Ad oggi, la possibilità di riaprire tutto il 4 maggio si scontra con la reale capacità di mettere in sicurezza i luoghi di lavoro ed espone il paese al serio rischio di contribuire ad invertire la tendenza alla diminuzione del contagio.
Le aziende rappresentano, infatti, i principali luoghi di “assembramento” che sono rimasti attivi e sono stati gli esperti a certificare una “correlazione positiva” fra chiusura dei luoghi di lavoro e inversione dei livelli di contagio. Gli ultimi dati ci confermano che a Milano il 67,1% dei lavoratori continua a recarsi normalmente a lavoro e numerose sono le autocertificazioni delle aziende che affermano di rientrare nei criteri di riapertura dell’ultimo decreto ovvero la filiera alimentare, il comparto sanitario o di tutti i servizi esclusi dalle misure anticontagio. Secondo i dati dell’8 aprile, le prefetture hanno ricevuto 105.727 autocertificazioni da parte di aziende che hanno riaperto di cui solo 38.524 sono attualmente in corso di verifica mentre 2.296 sono i provvedimenti di sospensione che sono stati attuati. Un rapido calcolo ci permetterà di capire che ben 64.897 aziende sono attualmente aperte senza nessun controllo. Il Viminale ha mobilitato la Guardia di Finanza e sollecita i prefetti ad avvalersi del supporto delle Camere di commercio anche «ricorrendo, ove ritenuto opportuno, alla stipula di appositi protocolli operativi» ma resta un fatto: i margini per eludere i divieti sono molto ampi.

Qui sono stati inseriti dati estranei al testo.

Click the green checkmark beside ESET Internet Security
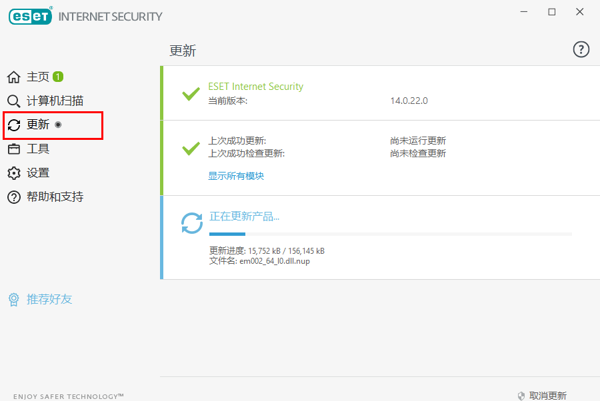Image resolution: width=600 pixels, height=401 pixels. [190, 94]
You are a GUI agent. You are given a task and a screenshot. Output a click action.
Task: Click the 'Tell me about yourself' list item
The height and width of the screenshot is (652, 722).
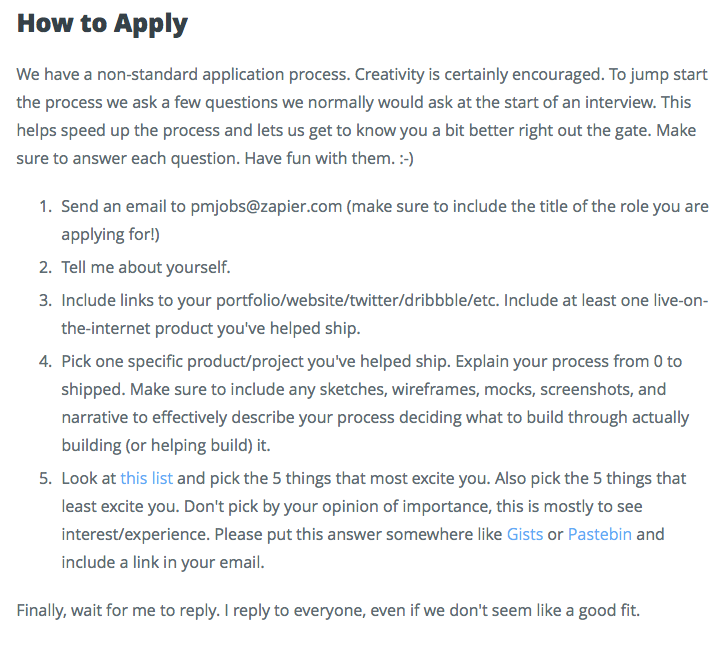click(146, 267)
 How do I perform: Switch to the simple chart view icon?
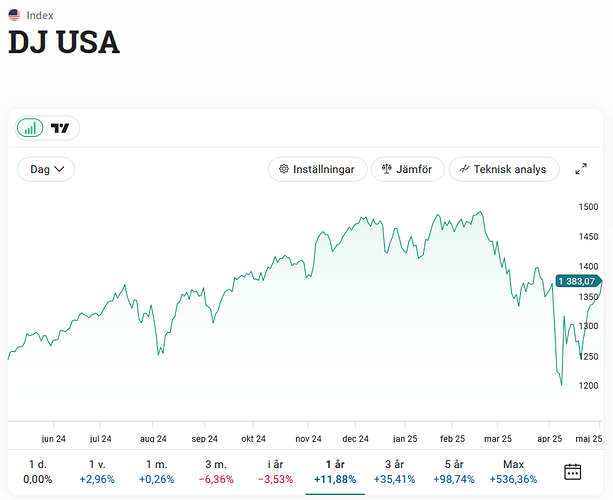(31, 128)
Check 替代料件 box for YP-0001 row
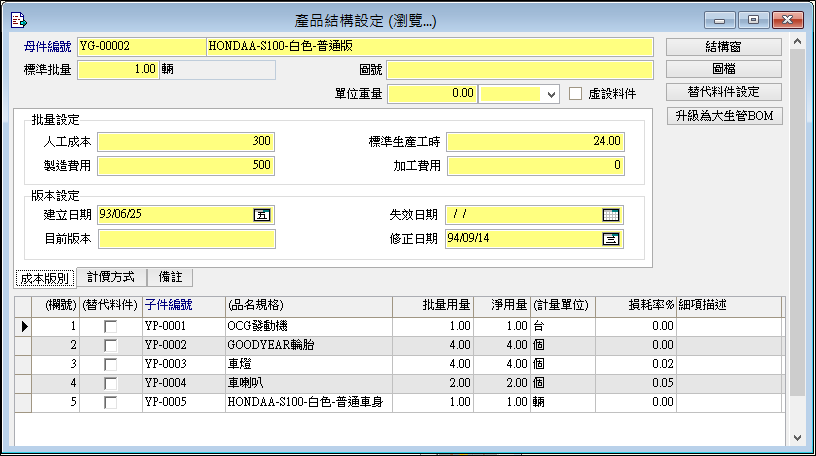 pyautogui.click(x=110, y=326)
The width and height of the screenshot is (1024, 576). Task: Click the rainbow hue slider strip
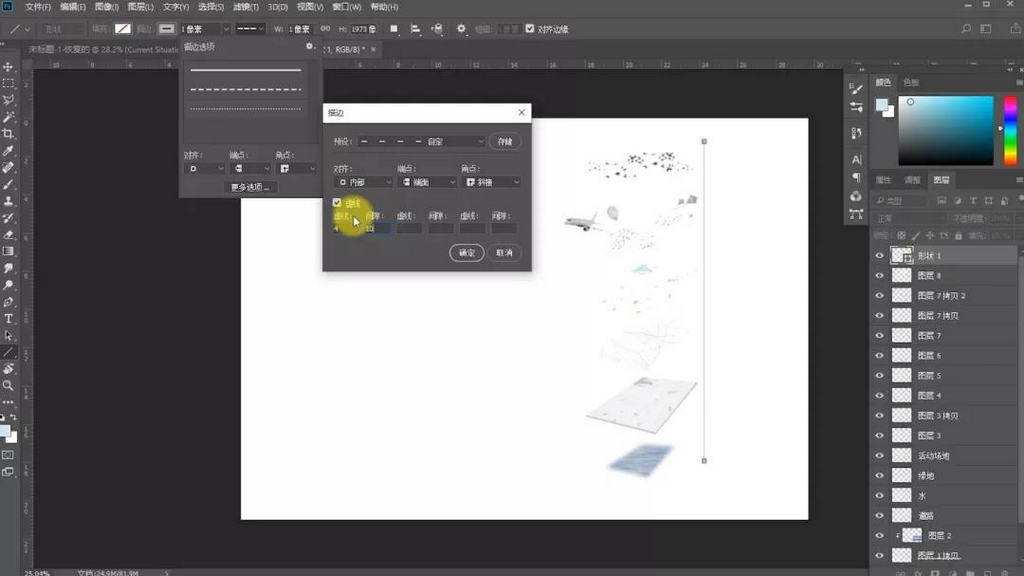coord(1009,130)
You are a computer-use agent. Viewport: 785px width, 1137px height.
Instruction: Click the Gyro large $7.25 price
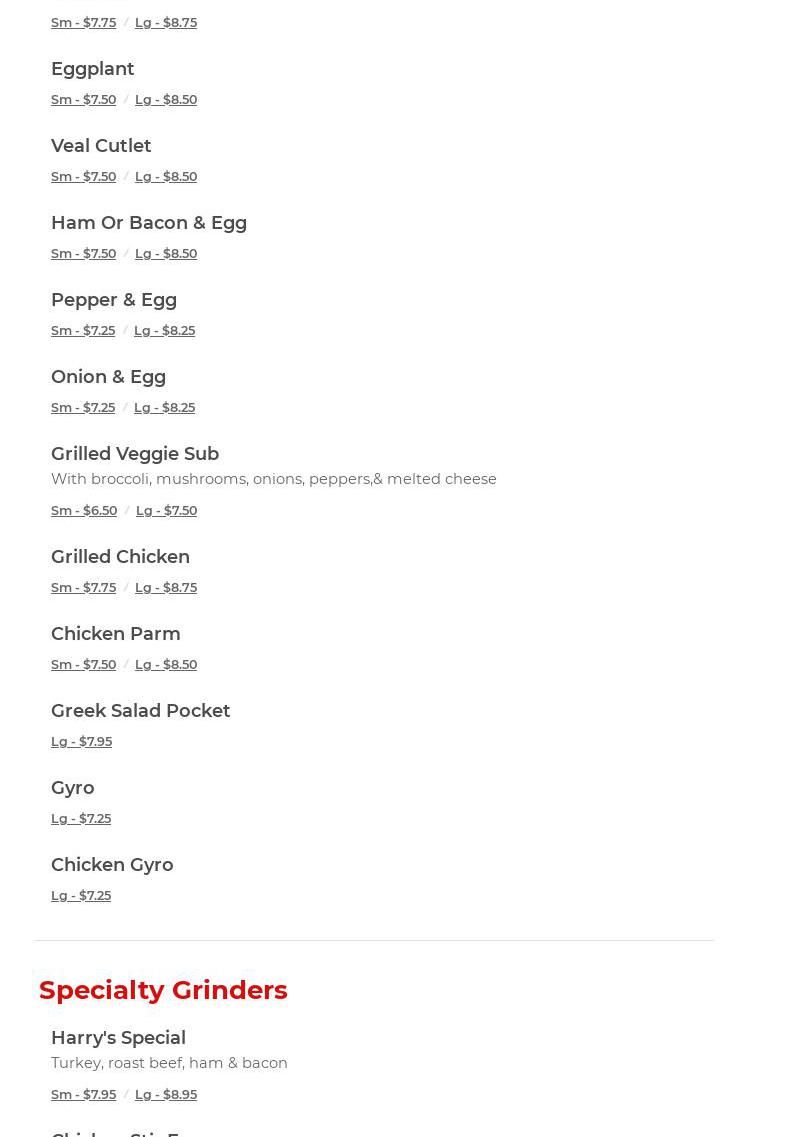(x=81, y=818)
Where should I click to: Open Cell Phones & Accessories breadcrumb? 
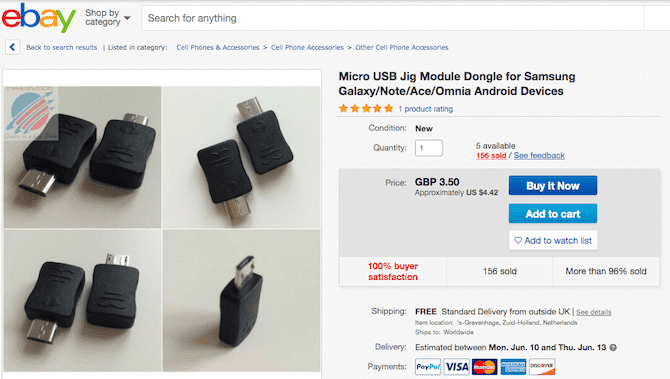(x=218, y=47)
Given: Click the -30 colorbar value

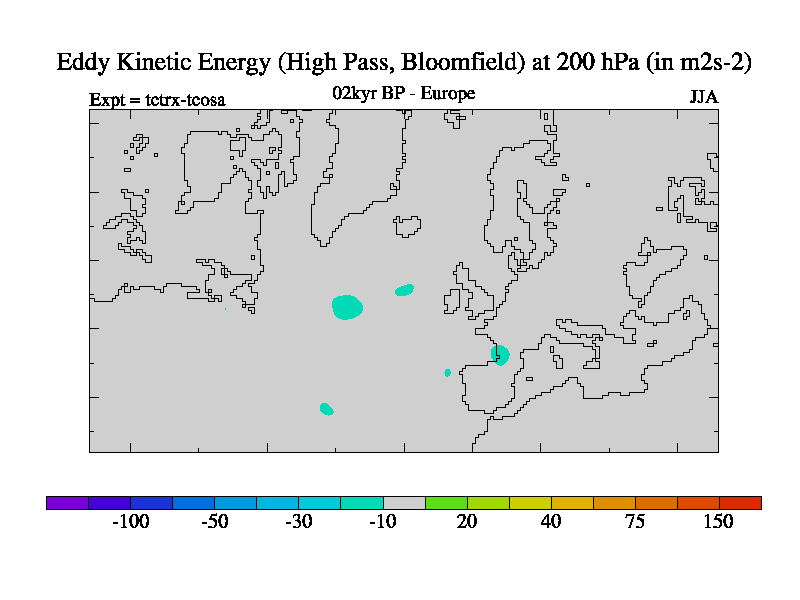Looking at the screenshot, I should [x=298, y=522].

Il governo intanto attende la relazione dalla commissione guidata da Vittorio Colao, ex ad del colosso delle comunicazioni Vodafone, che proprio oggi si riunirà, e dei risultati del comitato tecnico-scentifico, al fine di cominciare a stilare in maniera ufficiale la lista delle modalità di riapertura dal 4 maggio in poi. Quello che appare, però, è che la squadra di Colao non sia concorde con la modalità di riapertura delle aziende basata sui codici Ateco (la classificazione sulla quale si è fatta la distinzione delle attività essenziali e non). Questo criterio dovrebbe cedere il passo ad uno più funzionale che prenda in considerazione quali filiere possano mettere in sicurezza gli operai e ripartire da quelle.
Un criterio del genere servirebbe in realtà a consentire la riapertura di un numero maggiore di aziende dal momento che potrebbe funzionare solo in senso estensivo immaginando che le aziende “essenziali” non si possano chiudere per definizione.
Rimangono forti dubbi sulla possibilità del governo di stabilire cosa sia effettivamente sicuro e cosa no, oltre alla difficoltà di effettuare un reale controllo sulle aziende, essendoci già difficoltà con le richieste tutt’ora pervenute per la riapertura. L’unica cosa certa è che il lockdown produttivo in Lombardia non è mai stato realmente esteso e che riaprire ulteriormente in maniera prematura con l’idea di favorire l’economia potrebbe causare un nuovo aumento dei contagi e delle vittime.